++++ SOURCE MATERIAL ++++

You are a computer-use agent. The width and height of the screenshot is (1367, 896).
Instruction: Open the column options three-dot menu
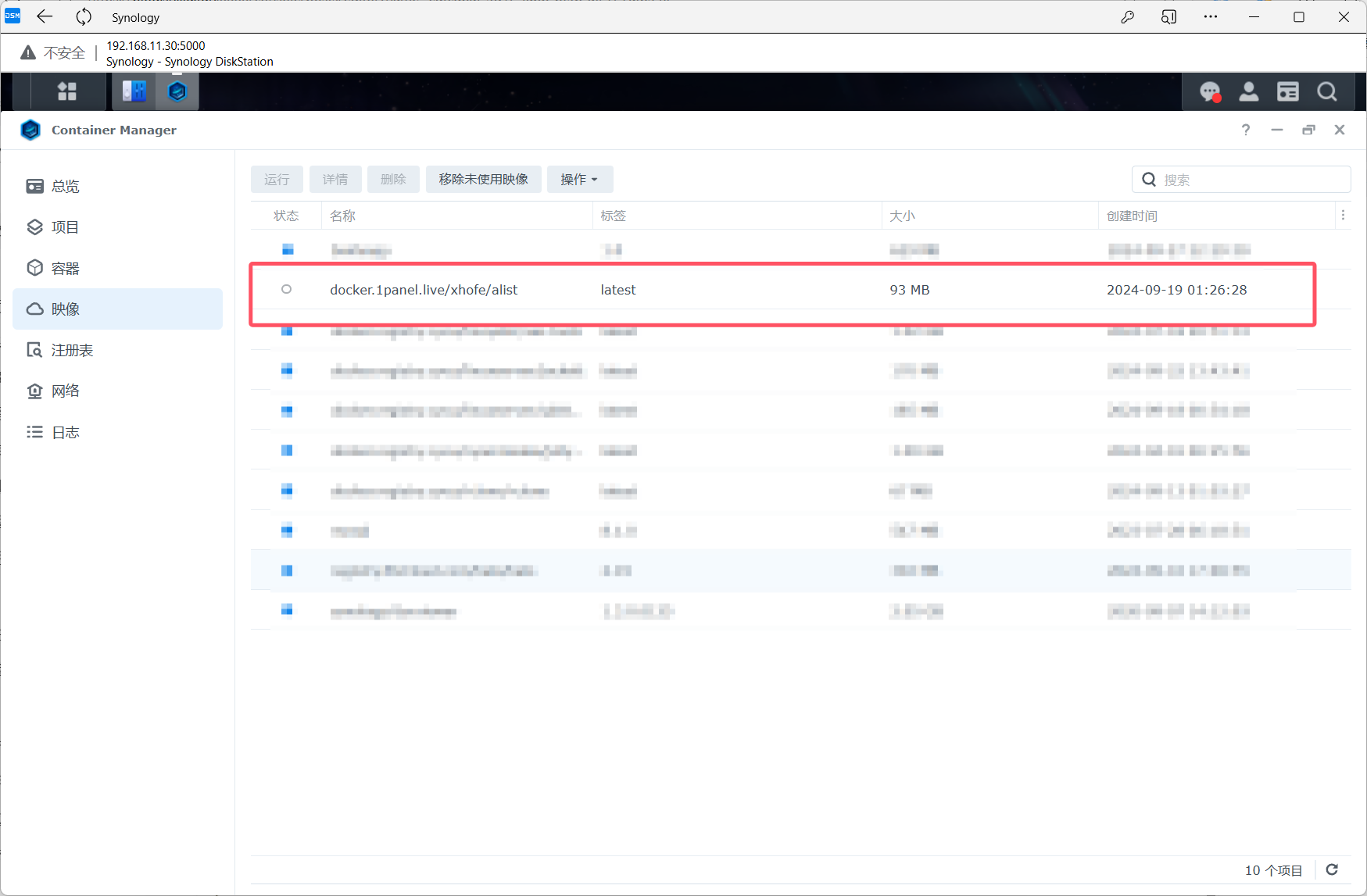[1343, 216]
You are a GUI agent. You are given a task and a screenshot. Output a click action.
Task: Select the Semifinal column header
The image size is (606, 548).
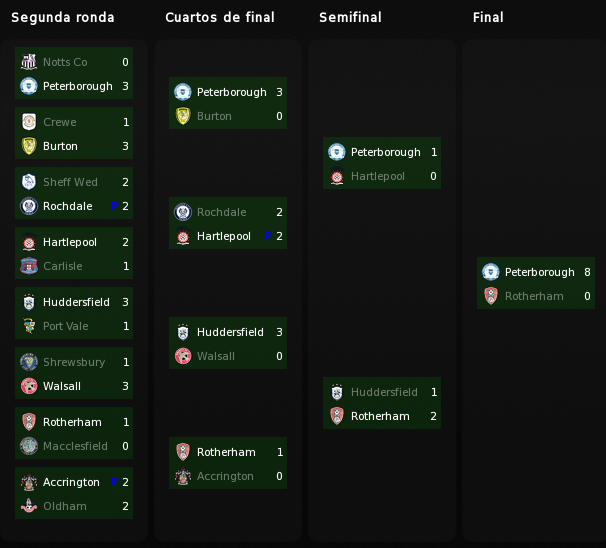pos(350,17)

++++

**EXERCISE INSTRUCTIONS**
Without the pictures, please output every record exactly.

**RESULT BELOW**
You are a computer-use agent. The width and height of the screenshot is (1367, 896).
Instruction: Open the column options three-dot menu
[1343, 216]
You are a GUI agent. You are given a task and a screenshot. Output a click action.
Task: Select the Semifinal column header
The image size is (606, 548).
pos(350,17)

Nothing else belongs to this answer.